32 Giuda e Sila, anch'essi profeti, con molte parole li esortarono e li
fortificarono. 33 Dopo essersi trattenuti là diverso tempo, i fratelli li
lasciarono ritornare in pace a coloro che li avevano inviati. 34 [Ma parve
bene a Sila di rimanere qui.] 35 Paolo e Barnaba rimasero ad Antiochia,
insegnando e portando, insieme a molti altri, il lieto messaggio della
Parola del Signore.
Secondo viaggio missionario.
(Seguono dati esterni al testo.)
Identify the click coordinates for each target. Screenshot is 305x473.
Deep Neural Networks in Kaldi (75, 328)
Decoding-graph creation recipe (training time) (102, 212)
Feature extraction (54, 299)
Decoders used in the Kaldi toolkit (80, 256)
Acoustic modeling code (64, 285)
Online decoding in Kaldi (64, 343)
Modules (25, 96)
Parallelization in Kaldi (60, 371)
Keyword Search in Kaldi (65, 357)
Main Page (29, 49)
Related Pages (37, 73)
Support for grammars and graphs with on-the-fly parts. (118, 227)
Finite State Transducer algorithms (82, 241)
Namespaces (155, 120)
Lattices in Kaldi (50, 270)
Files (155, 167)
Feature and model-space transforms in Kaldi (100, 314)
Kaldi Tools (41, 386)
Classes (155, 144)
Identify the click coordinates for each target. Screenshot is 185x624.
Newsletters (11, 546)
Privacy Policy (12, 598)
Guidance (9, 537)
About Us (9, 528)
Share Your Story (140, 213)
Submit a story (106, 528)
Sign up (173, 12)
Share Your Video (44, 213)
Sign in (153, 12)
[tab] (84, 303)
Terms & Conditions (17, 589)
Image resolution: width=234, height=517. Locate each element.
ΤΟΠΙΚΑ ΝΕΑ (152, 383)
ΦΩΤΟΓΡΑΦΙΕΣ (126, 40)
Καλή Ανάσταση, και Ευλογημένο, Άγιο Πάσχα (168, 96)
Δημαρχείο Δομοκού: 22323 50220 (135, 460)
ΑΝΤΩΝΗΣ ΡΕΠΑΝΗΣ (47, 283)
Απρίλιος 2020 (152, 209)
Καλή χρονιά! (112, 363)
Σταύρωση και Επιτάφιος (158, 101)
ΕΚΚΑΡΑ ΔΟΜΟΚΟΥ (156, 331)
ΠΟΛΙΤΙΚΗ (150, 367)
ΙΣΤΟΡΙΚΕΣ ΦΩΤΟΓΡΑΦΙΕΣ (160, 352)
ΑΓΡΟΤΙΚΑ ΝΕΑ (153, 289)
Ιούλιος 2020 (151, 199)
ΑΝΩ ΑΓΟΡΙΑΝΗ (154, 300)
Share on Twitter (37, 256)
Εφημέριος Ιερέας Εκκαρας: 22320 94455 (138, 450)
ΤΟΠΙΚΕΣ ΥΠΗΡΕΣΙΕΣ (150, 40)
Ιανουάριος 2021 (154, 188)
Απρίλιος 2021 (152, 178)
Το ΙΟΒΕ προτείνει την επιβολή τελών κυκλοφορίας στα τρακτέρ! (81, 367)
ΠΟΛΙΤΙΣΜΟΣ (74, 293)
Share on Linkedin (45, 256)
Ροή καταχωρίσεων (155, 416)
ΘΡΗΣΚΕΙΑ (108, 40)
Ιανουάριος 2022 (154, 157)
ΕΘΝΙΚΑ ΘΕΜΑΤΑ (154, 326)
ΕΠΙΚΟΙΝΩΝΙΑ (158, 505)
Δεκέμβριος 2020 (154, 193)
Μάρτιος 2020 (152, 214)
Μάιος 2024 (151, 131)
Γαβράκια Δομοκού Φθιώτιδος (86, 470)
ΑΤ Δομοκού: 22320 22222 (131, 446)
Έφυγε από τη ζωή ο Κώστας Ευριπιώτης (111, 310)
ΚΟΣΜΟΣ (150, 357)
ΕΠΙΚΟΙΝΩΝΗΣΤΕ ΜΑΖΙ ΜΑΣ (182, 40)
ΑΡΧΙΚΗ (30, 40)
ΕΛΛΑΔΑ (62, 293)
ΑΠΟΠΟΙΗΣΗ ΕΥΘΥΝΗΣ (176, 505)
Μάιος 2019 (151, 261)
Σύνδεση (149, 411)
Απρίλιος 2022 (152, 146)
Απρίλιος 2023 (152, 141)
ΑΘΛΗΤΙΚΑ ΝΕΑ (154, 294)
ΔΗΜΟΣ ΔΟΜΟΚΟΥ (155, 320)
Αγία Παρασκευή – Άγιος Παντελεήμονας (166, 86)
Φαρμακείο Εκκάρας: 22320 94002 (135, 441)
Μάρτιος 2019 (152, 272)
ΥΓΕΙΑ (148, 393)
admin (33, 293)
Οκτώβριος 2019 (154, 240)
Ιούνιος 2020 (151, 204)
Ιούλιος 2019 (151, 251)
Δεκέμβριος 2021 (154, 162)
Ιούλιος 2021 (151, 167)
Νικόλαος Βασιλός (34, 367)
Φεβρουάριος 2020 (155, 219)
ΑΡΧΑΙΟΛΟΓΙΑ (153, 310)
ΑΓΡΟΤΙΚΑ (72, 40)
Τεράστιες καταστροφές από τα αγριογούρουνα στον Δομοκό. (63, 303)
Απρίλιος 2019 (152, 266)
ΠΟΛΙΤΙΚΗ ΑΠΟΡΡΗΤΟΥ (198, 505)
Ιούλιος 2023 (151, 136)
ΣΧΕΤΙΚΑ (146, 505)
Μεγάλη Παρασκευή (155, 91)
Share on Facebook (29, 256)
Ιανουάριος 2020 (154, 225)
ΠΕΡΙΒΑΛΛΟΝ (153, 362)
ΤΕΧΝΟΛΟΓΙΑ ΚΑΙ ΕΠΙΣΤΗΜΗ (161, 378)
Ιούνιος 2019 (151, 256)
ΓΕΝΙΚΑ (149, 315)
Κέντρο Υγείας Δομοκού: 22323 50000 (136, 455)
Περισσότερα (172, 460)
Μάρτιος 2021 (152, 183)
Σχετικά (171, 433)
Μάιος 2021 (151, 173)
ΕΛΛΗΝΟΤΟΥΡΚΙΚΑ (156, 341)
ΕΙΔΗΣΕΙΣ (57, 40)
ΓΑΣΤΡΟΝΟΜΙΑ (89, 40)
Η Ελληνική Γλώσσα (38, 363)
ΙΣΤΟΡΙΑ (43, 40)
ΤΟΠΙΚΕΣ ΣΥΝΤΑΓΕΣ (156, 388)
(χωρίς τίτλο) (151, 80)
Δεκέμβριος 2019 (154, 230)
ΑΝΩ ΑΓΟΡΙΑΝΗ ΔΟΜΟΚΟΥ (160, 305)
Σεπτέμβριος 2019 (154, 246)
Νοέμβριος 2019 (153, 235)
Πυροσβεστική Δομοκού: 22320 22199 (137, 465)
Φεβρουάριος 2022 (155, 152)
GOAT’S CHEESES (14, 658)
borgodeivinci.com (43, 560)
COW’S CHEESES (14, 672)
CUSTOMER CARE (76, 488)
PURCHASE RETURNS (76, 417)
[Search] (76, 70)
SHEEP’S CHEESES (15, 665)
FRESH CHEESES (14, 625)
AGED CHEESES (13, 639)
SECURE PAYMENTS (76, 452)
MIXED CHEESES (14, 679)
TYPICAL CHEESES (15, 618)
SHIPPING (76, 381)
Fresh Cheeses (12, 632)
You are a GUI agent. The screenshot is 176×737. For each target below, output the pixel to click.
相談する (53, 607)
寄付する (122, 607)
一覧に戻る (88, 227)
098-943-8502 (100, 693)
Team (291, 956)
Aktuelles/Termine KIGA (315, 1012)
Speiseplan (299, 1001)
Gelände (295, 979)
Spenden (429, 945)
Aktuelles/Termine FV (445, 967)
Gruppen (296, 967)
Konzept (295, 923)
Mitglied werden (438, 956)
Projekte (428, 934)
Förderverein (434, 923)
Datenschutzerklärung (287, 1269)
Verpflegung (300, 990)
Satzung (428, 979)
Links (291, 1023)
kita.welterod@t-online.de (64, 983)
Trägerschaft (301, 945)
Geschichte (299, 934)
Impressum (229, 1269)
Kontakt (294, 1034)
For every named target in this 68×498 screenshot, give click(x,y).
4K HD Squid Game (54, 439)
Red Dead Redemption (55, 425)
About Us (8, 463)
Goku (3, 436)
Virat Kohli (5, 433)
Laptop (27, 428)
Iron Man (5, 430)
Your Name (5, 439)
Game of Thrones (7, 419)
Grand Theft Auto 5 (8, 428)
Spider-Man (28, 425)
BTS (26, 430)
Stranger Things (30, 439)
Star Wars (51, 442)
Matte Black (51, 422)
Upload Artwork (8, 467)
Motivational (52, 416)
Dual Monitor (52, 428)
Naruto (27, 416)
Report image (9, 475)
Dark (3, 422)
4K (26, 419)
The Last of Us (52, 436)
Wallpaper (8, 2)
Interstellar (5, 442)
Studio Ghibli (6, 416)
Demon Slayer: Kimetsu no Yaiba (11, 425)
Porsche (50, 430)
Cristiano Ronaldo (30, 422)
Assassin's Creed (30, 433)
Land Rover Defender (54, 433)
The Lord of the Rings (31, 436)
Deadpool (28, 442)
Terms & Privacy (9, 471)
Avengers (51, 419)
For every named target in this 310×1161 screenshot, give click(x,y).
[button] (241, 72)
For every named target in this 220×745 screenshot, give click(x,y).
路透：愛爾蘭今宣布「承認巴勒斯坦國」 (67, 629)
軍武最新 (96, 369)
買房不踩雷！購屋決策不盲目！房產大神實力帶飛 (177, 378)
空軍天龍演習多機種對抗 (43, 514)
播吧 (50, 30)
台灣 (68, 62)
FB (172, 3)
Partenza di Paolo e Sila; Barnaba e Marco si
recano a Cipro
36 Dopo diversi giorni Paolo disse a Barnaba: «Ritorniamo ora a visitare i
fratelli di tutte le città in cui abbiamo annunciato la Parola del Signore,
per vedere come stanno». 37 Barnaba voleva prendere con loro anche
Giovanni detto Marco. 38 Ma Paolo riteneva che non dovessero prendere uno
che si era separato da loro già in Panfilia e che non li aveva accompagnati
nella loro opera. 39 Nacque un aspro dissenso, al punto che si separarono;
Barnaba prese con sé Marco e s'imbarcò per Cipro. 40 Paolo, invece,
scelse Sila e partì, raccomandato dai fratelli alla grazia del Signore.
41 E percorse la Siria e la Cilicia, rafforzando le chiese.
Timoteo si unisce a Paolo
16:1 Giunse anche a Derba e a Listra; e là c'era un discepolo, di nome
Timoteo, figlio di una donna ebrea credente, ma di padre greco. 2 Di lui
rendevano buona testimonianza i fratelli che erano a Listra e a Iconio.
3 Paolo volle che egli partisse con lui; perciò lo prese e lo circoncise a
causa dei Giudei che erano in quei luoghi, perché tutti sapevano che il
padre di lui era greco. 4 Passando da una città all'altra, trasmisero ai
fratelli, perché le osservassero, le decisioni prese dagli apostoli e dagli
anziani che erano a Gerusalemme. 5 Le chiese dunque si fortificavano nella
fede e crescevano ogni giorno di numero.
Visione di Paolo a Troas
6 Poi attraversarono la Frigia e la regione della Galazia, essendogli stato
impedito dallo Spirito Santo di annunciare la Parola in Asia; 7 e, giunti
ai confini della Misia, cercavano di andare in Bitinia; ma lo Spirito di
Gesù non lo permise loro; 8 e, oltrepassata la Misia, discesero a Troas.
9 Paolo ebbe durante la notte una visione: un Macedone gli stava davanti e
lo pregava, dicendo: «Passa in Macedonia e soccorrici». 10 Appena ebbe
avuta quella visione, cercammo subito di partire per la Macedonia, convinti
che Dio ci aveva chiamati là ad annunciare loro il vangelo.